“AFTER SUMMER”
A ESTÔNIA, ALELUIA, CONTINUA A MESMA
Conhecidos apenas no Japão, e até mais do que em sua terra natal, a Estônia (olhe no mapa europeu! Faltou às aulas de geografia, foi?!), o sexteto PIA FRAUS continua sendo um dos prolíficos nomes que ainda tocam, e muito bem, um tipo de som que muitos pensam ter acabado: o tal do dream-pop, ou shoegazer, para os mais aficccionados. Sim, a banda parece uma mistura de Cocteau Twins, My Bloody Valentine e Ride, ou seja, aqueles vocais sussuradamente psicodélicos, guitarras cortantes e cheias de efeito, além de, claro, aquela melodia escondida por trás da parede de som criada. Na ativa desde o início deste milênio, Eve Komp (voz, sintetizador), Kart Ojavee (sintetizador), Rein Fuks (guitarra, voz), Tonis Kenkmaa (guitarra), Reijo Tagapere (baixo) e Margus Voolpriit (bateria) lançaram seu primeiro cd ainda em 2001, Wonder what it’s like, de forma independente e o segundo álbum, In solarium (2002), já saiu nos EUA pela Clairecords.
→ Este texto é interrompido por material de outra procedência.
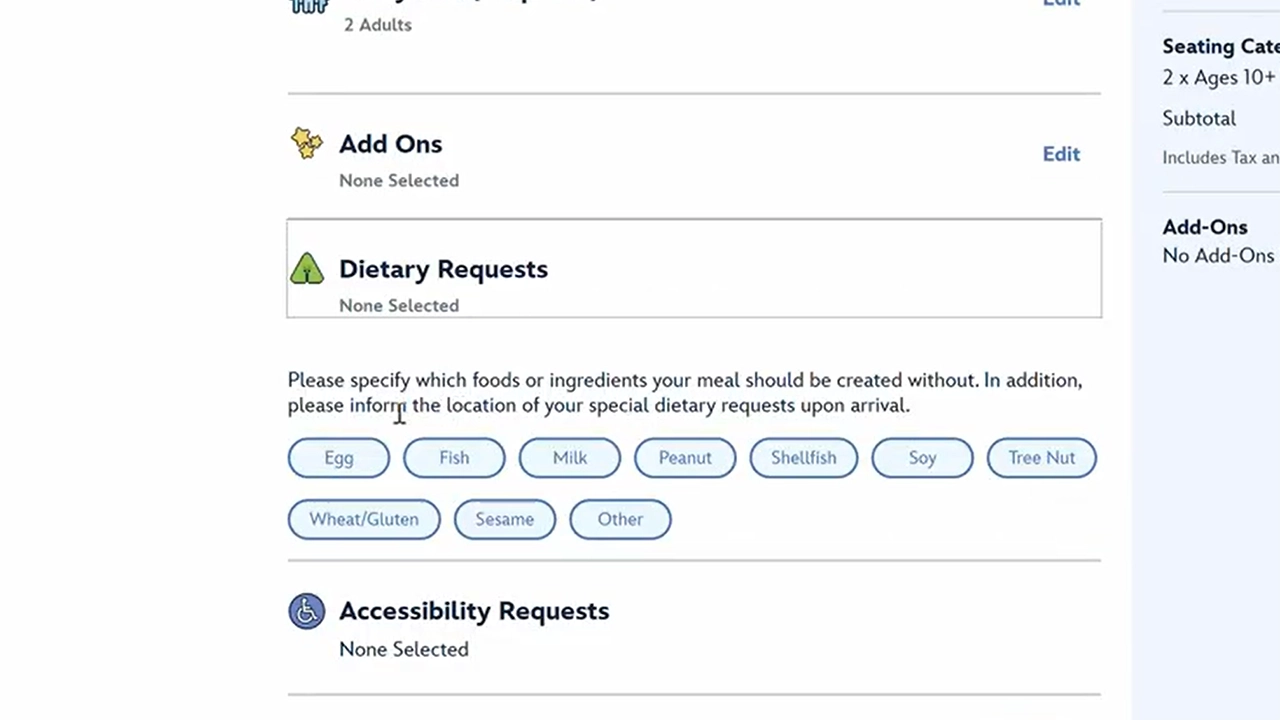Image resolution: width=1280 pixels, height=720 pixels.
Task: Click the Add Ons star icon
Action: coord(307,143)
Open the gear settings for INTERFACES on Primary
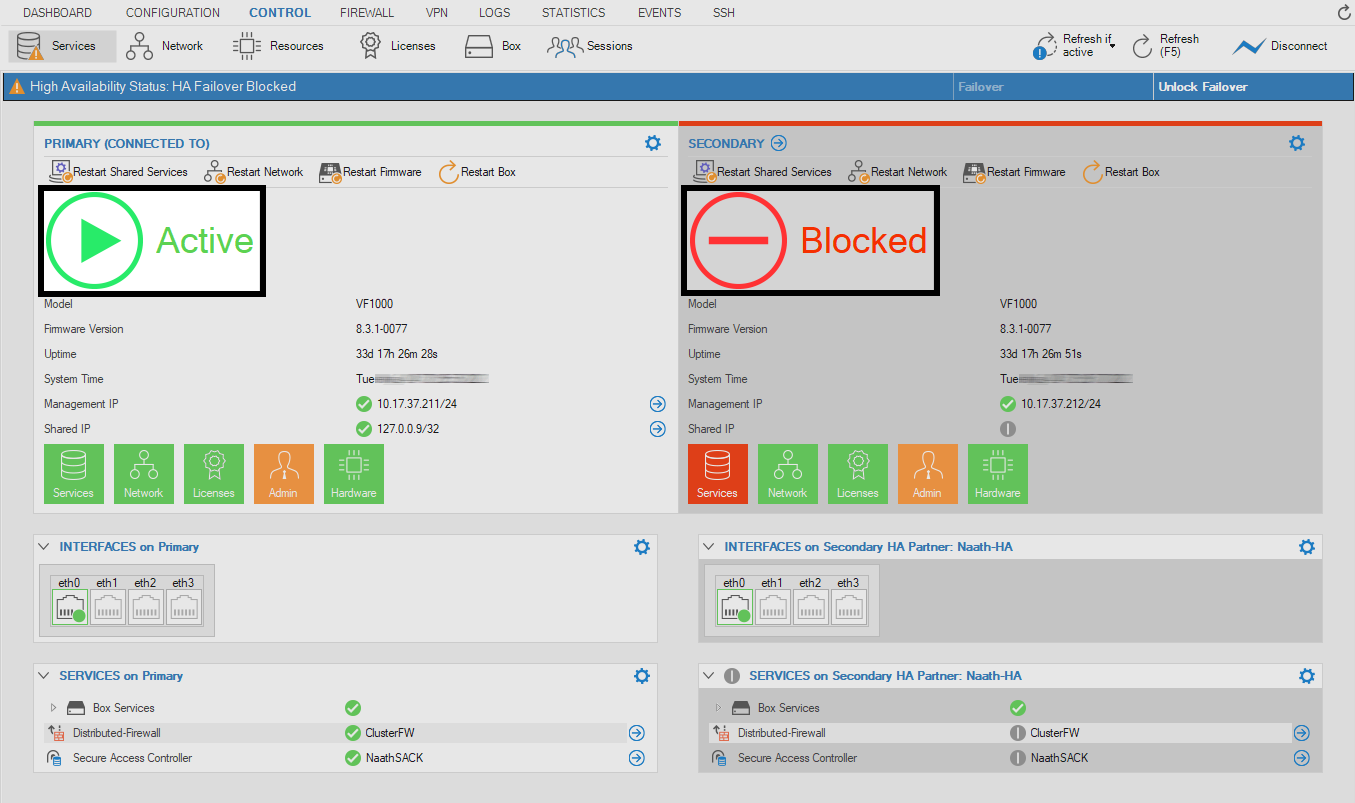Screen dimensions: 1355x803 click(x=641, y=547)
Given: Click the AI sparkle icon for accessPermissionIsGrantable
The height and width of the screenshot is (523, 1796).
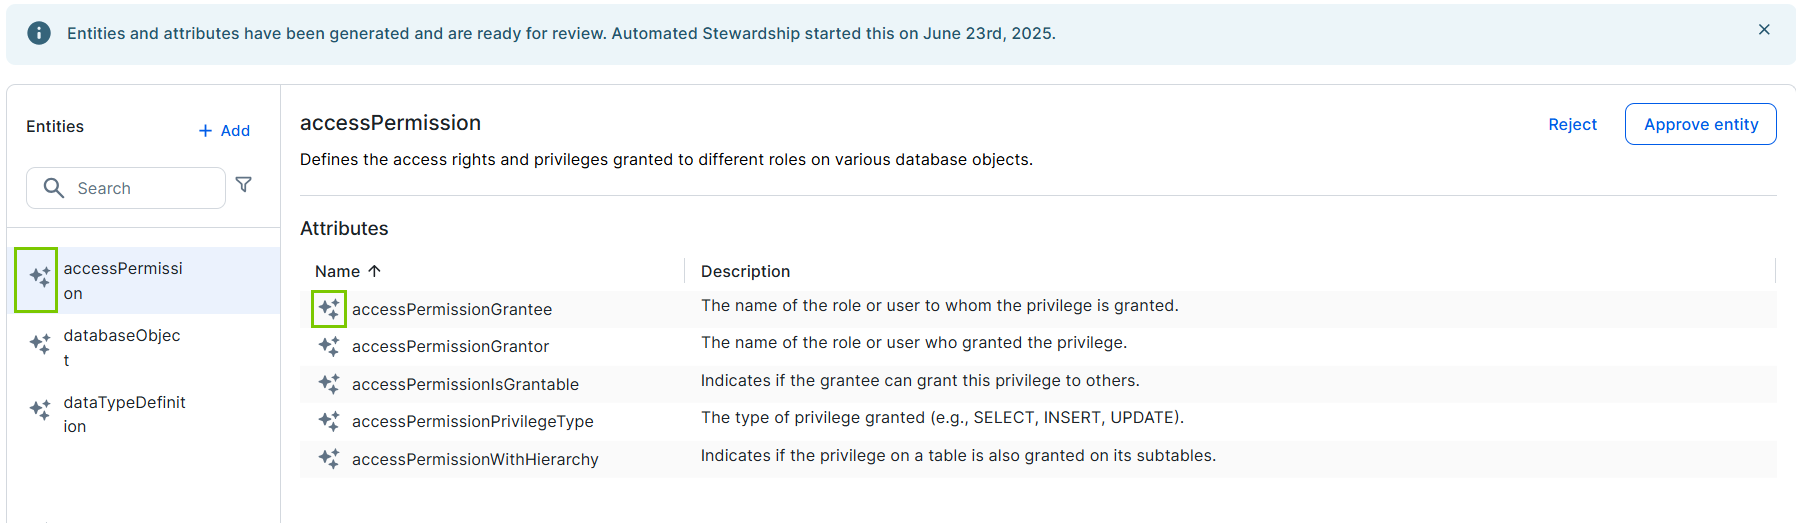Looking at the screenshot, I should [x=329, y=383].
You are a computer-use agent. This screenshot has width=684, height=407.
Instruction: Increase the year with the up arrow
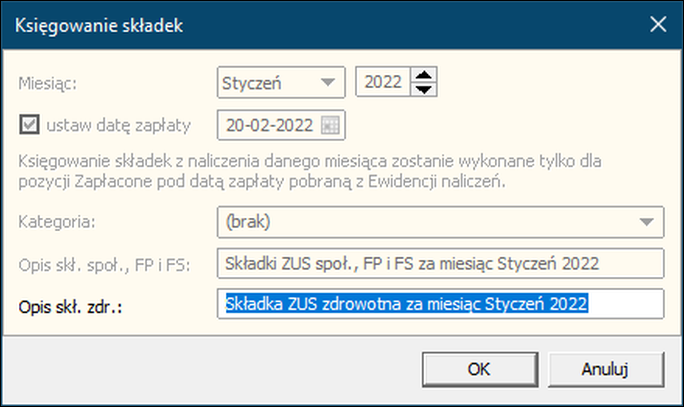point(424,75)
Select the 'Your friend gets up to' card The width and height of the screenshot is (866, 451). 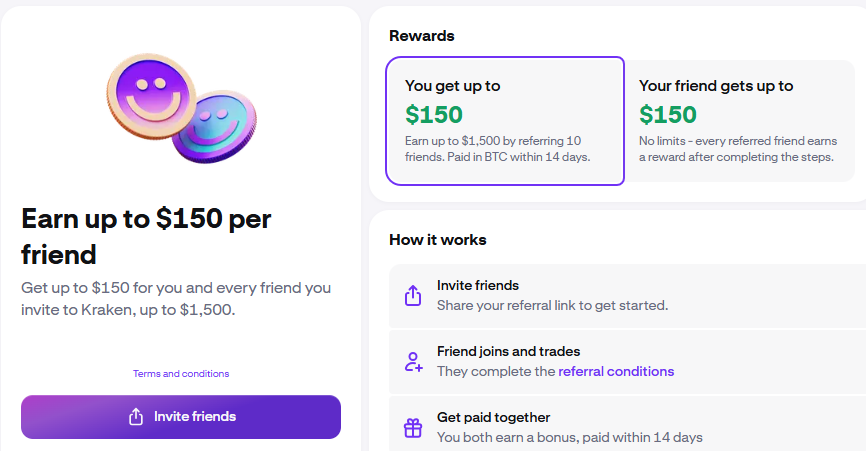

Eles costumam tocar muito pouco ao vivo. Ano passado, somente os estonianos e japoneses tiveram o prazer de ouvi-los e vê-los
No segundo semestre de 2008 saiu After summer, assim como o anterior lançado pelo selo da Estônia Seksound (que já completou vinte anos de atividade!) e que nele trabalham Eve e Tonis. Nas treze faixas do álbum, a mesma sonoridade onírica do sexteto marca composições como “Springsister” e “Saling yes”, lembrando os bons momentos do Stereolab e Lush, todavia com gosto de novidade. Ah, o disco foi produzido por Norman Blake (Teenage Fanclub)
Procure. Ainda existe boa música neste mundo cruel. Viva o Pia Fraus!